Task prompt => Only the lines from the line containing "Where should I" through the final line of the entries should be printed, exactly as given, with the pictures left out.

START Information provided

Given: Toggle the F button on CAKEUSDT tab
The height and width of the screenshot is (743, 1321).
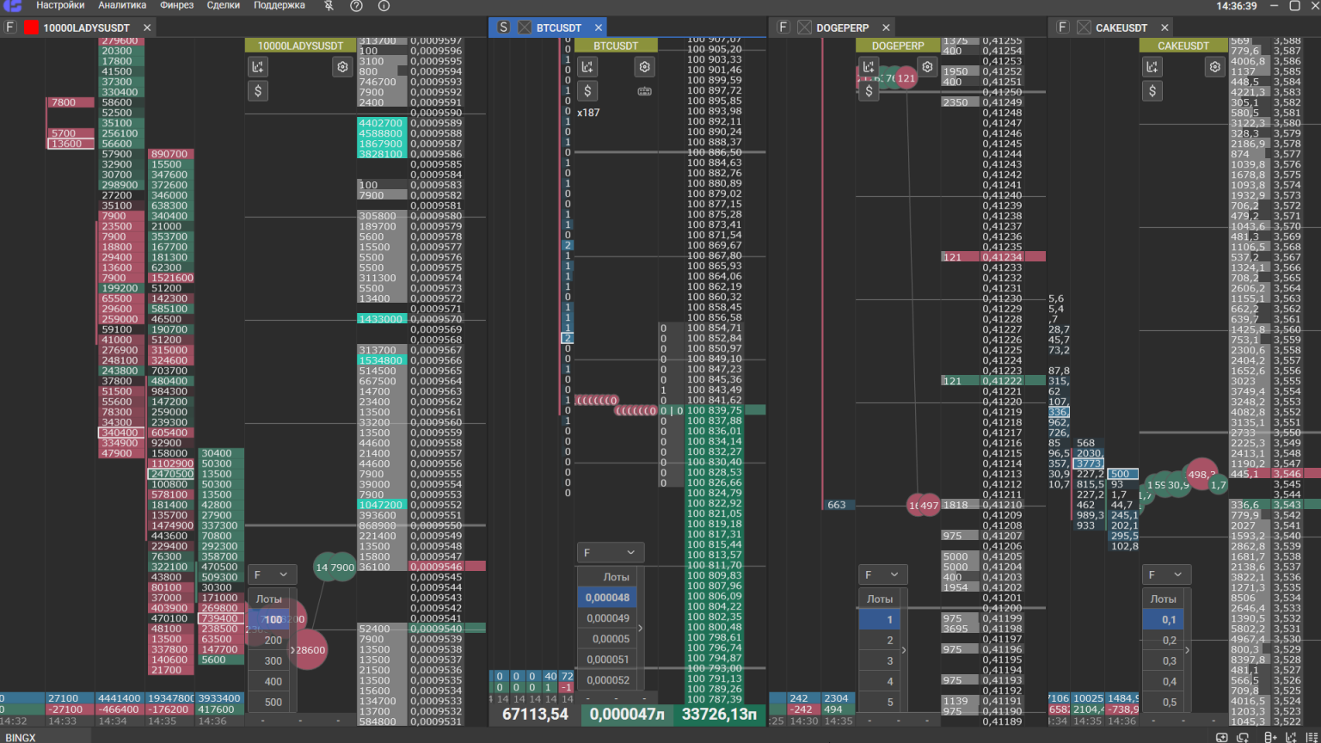Looking at the screenshot, I should point(1063,28).
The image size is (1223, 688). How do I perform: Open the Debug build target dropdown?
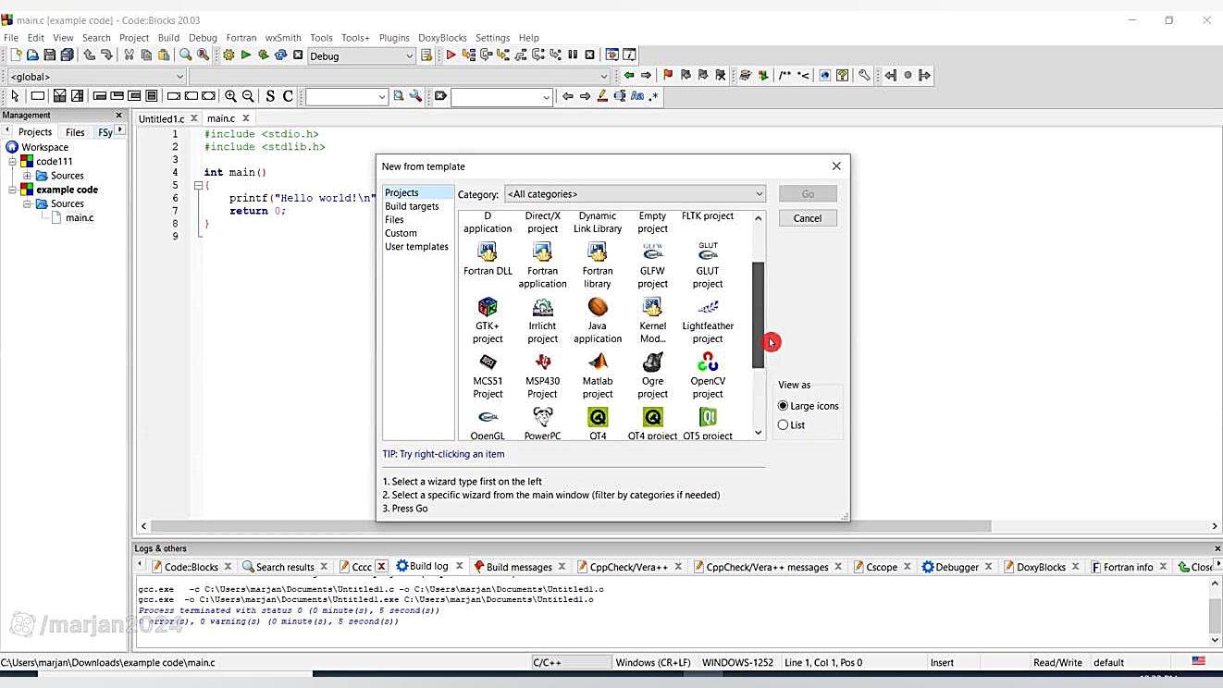361,56
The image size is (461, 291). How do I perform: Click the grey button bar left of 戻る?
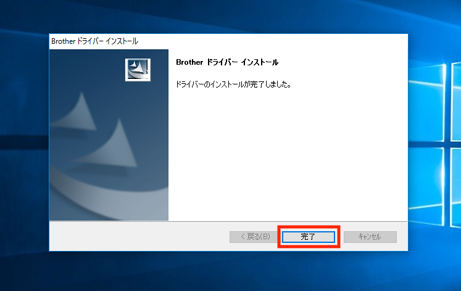coord(136,237)
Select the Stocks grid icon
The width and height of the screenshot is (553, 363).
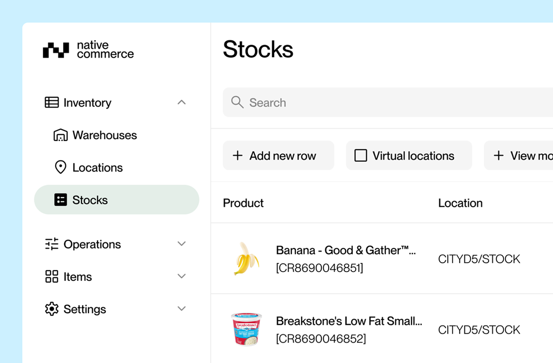[x=60, y=200]
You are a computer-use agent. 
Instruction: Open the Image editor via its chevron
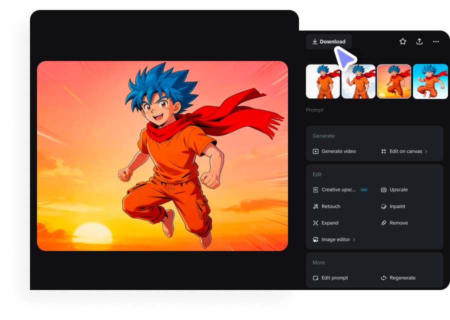pyautogui.click(x=354, y=239)
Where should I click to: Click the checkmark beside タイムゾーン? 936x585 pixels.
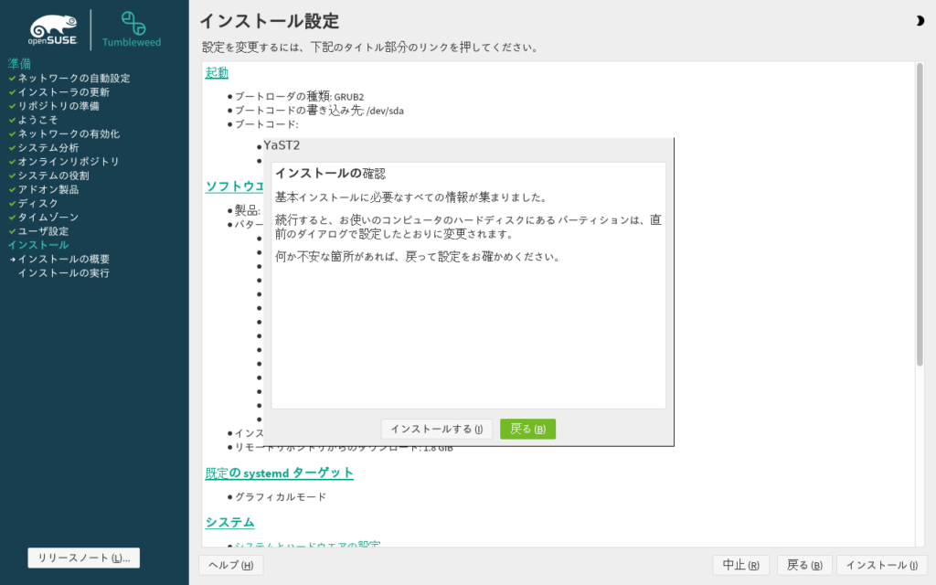13,218
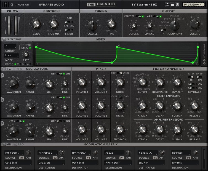Open the MSEG Mode dropdown showing Loop

tap(12, 55)
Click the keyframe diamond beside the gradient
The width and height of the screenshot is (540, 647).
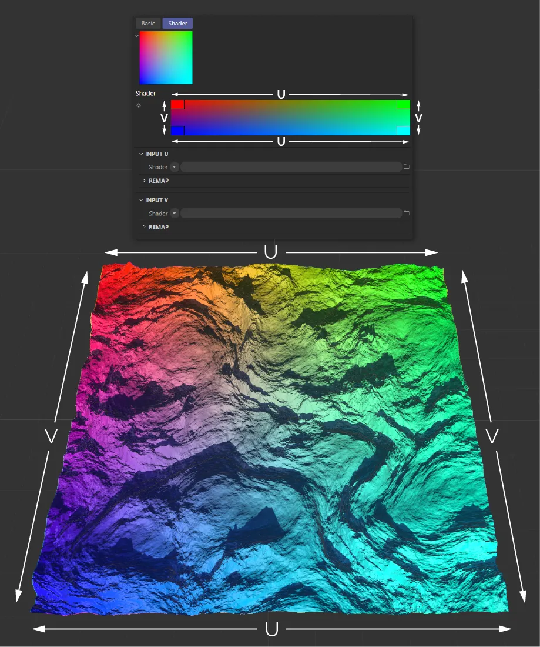click(x=139, y=105)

END Information provided

Exercise answer =>
Where should I click to: Click the checkmark beside タイムゾーン? 936x585 pixels.
13,218
Open the MSEG Mode dropdown showing Loop

tap(12, 55)
Click the keyframe diamond beside the gradient
The width and height of the screenshot is (540, 647).
click(x=139, y=105)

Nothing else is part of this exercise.